Over the past week, the US equity, gold, crude oil, and the crypto market have been revised, showing that traders in most asset classes have made gains. The total market value of cryptocurrencies has been revised from a high of $394 billion to a low of around $313 billion, a correction of around 20%.
Due to the extent of the adjustment, traders should carefully monitor price movements before entering any long position.
Crypto Market: BTC/USD
Bitcoin (BTC) has failed to rebound much from the $10,000 level in the past three days, showing that the bears are selling on every relief rally. This suggests that market sentiment has shifted from buying on dips to selling on rallies.
Unless the bulls push and hold the price above $10,400, the bears will attempt to resume the correction. If the BTC/USD currency pair stays below $10,000, it can drop to the 200-day moving average ($9,078).
This is an important support to look out for because if the price breaks and stays below this level, sales may intensify further. The next level of support down is $8,000 and then $7,000.
However, if the currency pair recovers to current levels and rises above $10,625, it can rise to $11,000. This is an important level to watch because if the bulls can push the price above this level it means the downtrend has ended.
The 4-hour chart shows that the bulls will not allow the price to stay below $10,000, indicating that they are building up at lower levels. If the bears fail to convincingly break the $10,000 support level in the next few days, the likelihood of a strong rally increases as aggressive bulls buy in anticipation of a bottom.

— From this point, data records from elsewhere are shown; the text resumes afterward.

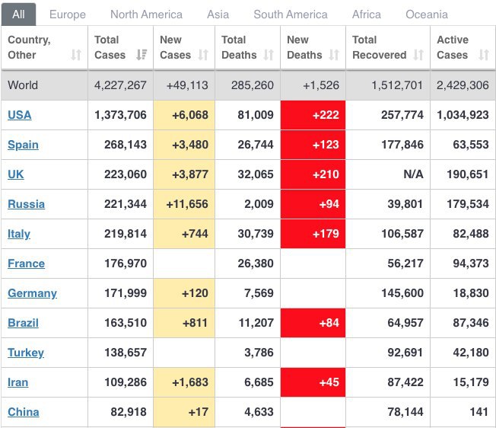496x428 pixels.
Task: Switch to the North America tab
Action: tap(147, 14)
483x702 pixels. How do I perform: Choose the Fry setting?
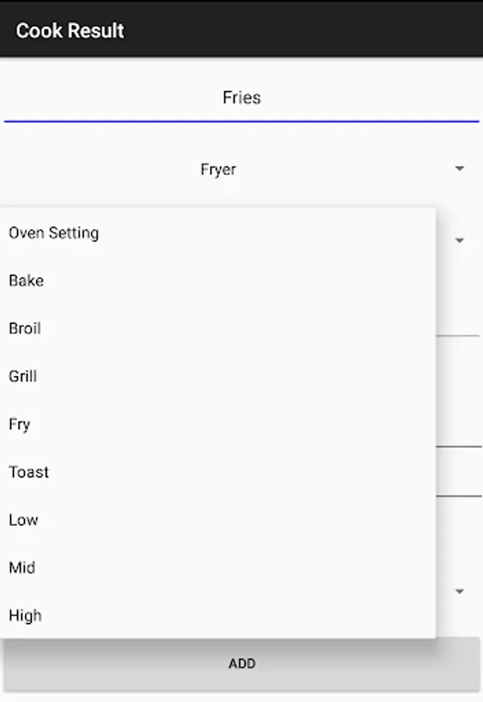[20, 424]
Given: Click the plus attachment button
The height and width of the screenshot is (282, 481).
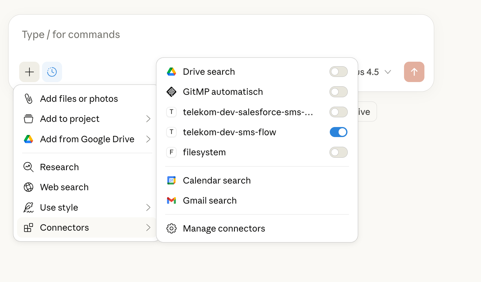Looking at the screenshot, I should click(x=30, y=72).
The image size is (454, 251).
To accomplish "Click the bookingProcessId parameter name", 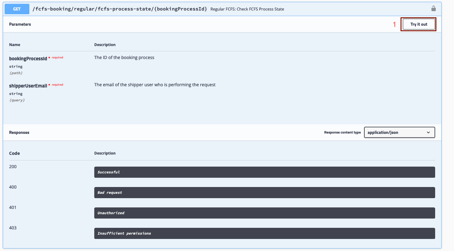I will coord(28,58).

Breaking or falling below the $9,835-10,625 area is likely to trigger the next trend. Until then, trading in this area can remain volatile.
Crypto Market: ETH/USD
Ethereum (ETH) fell and closed below the strong support level of $366 on September 5th, which is a negative sign. The altcoin is currently trying to rebound to $308.392, just above the 100-day moving average of $304.
The bears will try to prevent relief from recovering to $377.053. This is the 38.2% Fibonacci retracement of the most recent decline since the 52-week high.

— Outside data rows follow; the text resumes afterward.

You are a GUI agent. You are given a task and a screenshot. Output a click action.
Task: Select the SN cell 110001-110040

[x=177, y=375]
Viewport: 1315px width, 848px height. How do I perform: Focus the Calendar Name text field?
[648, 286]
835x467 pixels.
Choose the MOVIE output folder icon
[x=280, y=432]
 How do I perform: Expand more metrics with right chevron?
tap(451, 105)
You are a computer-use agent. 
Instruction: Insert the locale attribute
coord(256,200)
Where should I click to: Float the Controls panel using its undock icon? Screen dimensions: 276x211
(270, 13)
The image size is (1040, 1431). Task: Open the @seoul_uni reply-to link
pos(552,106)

If the ETH/USD currency pair falls from this level and drops below $308.392, it can drop to $288. Any interruption to this level of support has enormous negative effects.
Conversely, if the bulls can keep the price above $366, or if they can prevent the next drop below $308.392, the likelihood of bottoming increases. This could attract more buyers which could resume the uptrend.
Chainlink (LINK) fell to an intraday low of $9.10 on September 5, slightly above the key support level of $8.90 and the 100-day moving average of $8.69. The strong rebound in support shows that the bulls are already actively buying at lower levels.
Currently, the bulls are trying to push the price above the 50-day moving average ($12.29). Above that level, the shorts can again challenge the shorts at $12.89. If LINK/USD falls from any level, the bears will attempt to bring the price below the USD 8.90 support.
Conversely, if the bulls can push the price above $12.89, it can fall to the downtrend line. Breaking this level would mean the bulls are back in power and could rebound to $17.7777.
Crypto Market: NEO/USD
The bears’ failure to keep the NEO below the breakout level of $16.72441 is a positive sign. This shows that the bulls are not going to sell their positions out of fear. The 50-day moving average ($14.98) and the 100-day moving average ($12.89) are rising, indicating that the medium-term trend remains bullish.
However, the bears are unlikely to give up the fight because they are in the sti. The resistance levels are $18.75334 and $19.53099, respectively. These are the 38.2% Fibonacci retracement levels and 50% of the last correction since the 52-week high.
If the bulls aggressively buy the next level again, which falls to $16.72441, it suggests that the near-term low may be present.
Contrary to this assumption, the correction may extend to the 50-day moving average and then to the 100-day moving average if the bears fall and keep NEO/USD below $16.72441.
NEM (XEM) attempted to rebound to $0.1023475, just slightly below the 50% Fibonacci retracement level of the entire upside that began in late June. This shows that the bulls buy on dips, which indicates positive sentiment.
The rebound could face resistance at $0.1413531, the intraday high on September 5th. However, if the bulls can extend the price past this level, they can retest the recent 52-week high of $0.1690655.
Contrary to this assumption, the pullback to the Fibonacci retracement level of 61.8% from $0.0890120 may extend if the XEM/USD currency pair falls below $0.10. Any interruption to this level of support has enormous negative effects.
The 4-hour chart shows the bulls should not be allowed to keep the price below $0.105, but the rebound is bouncing off the recent decline at 38.2% Fibonacci resistance.
If the currency pair breaks from this resistance level, the bears will try again to bring the price lower and below $0.105. If they are successful, the drop can be extended to $0.0890120.
Conversely, if the bulls actively buy the next decline again, it indicates less strong demand. If they can push the price above the downtrend line, it increases the likelihood of a bottom.